Although it might be useful to use a single document as the minimal unit of stored information, there are advantages in considering smaller units of information such as the individual sentences in each document. By identifying sentences, it then becomes easier to determine whether results occur together in the same sentence as well as in the same document. Bioscape employs a relatively simple regular expression approach which incorporates exceptions based on abbreviations and other distractions to split documents into sentences.

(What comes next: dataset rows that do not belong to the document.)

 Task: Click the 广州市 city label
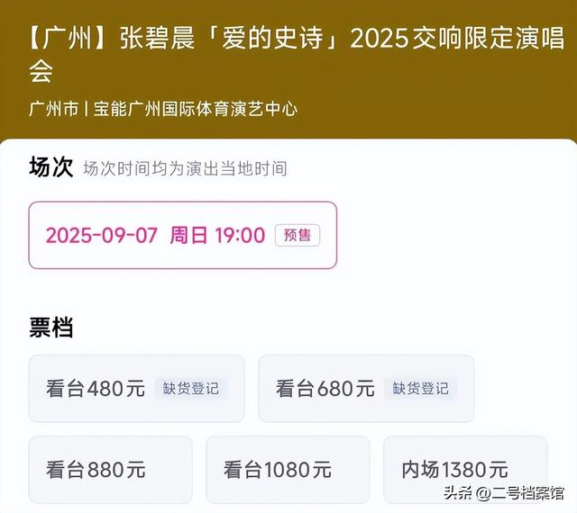[x=52, y=110]
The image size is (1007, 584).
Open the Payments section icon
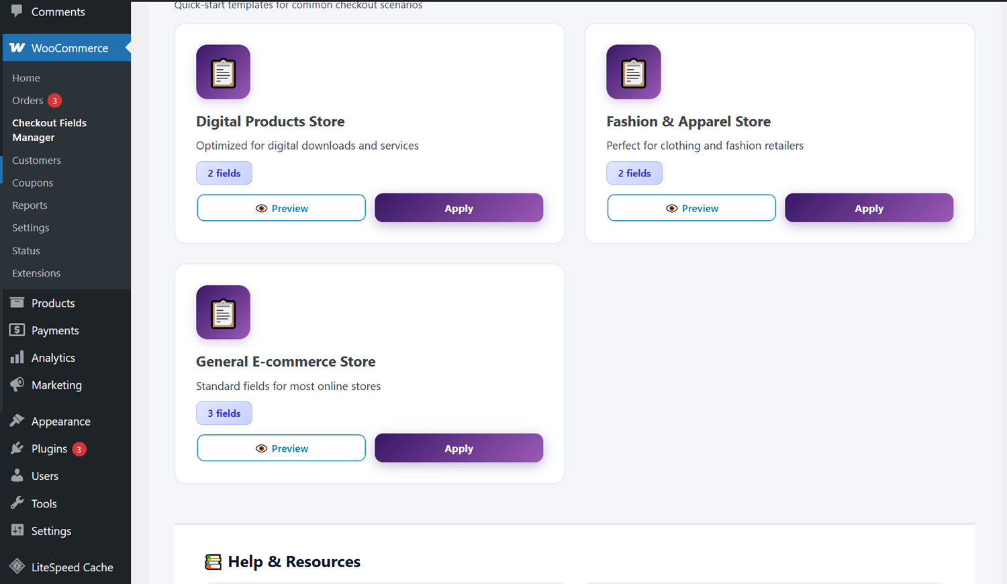point(17,330)
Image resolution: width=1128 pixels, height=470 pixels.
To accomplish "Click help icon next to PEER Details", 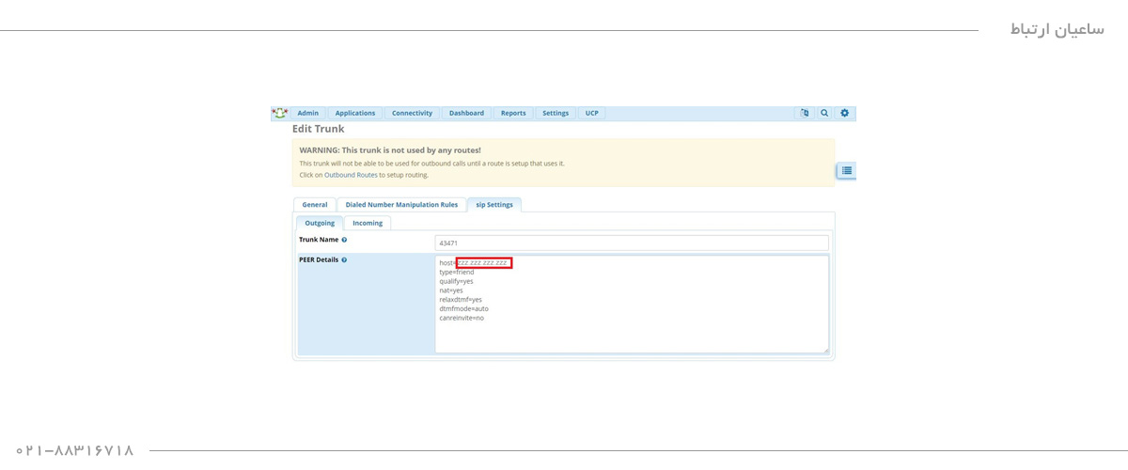I will tap(344, 259).
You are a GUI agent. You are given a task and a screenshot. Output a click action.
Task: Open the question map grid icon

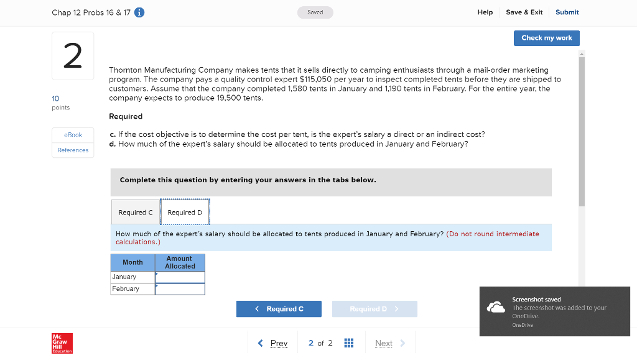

Consequently, the notion of a document as presented to the text indexing solution is equivalent to a sentence as found in the original document text, with the membership of sentences (that is, indexing solution "documents") in original documents also recorded in the system.
Tokenisation
Within each sentence, the text is broken down into its constituent parts using a process known as tokenisation; this process determines which character sequences will be available in the inverted index for searching. Many search applications employ tokenisation practices which seek to break texts down into sequences of natural language words and names, often discarding symbols, punctuation and even variations in spelling and inflection, as well as potentially applying many other transformations to account for grammatical variations in the way "root words" may be written. Since the purpose of Bioscape is to identify named bioentities whose names may include punctuation and symbols, possibly consisting of multiple words and symbols, naive tokenisation approaches such as splitting on whitespace characters prove rather insufficient in breaking texts down into sequences of recognisable units, whereas linguistic tokenisation approaches such as stemming have only a limited potential for application on typical bioentity names.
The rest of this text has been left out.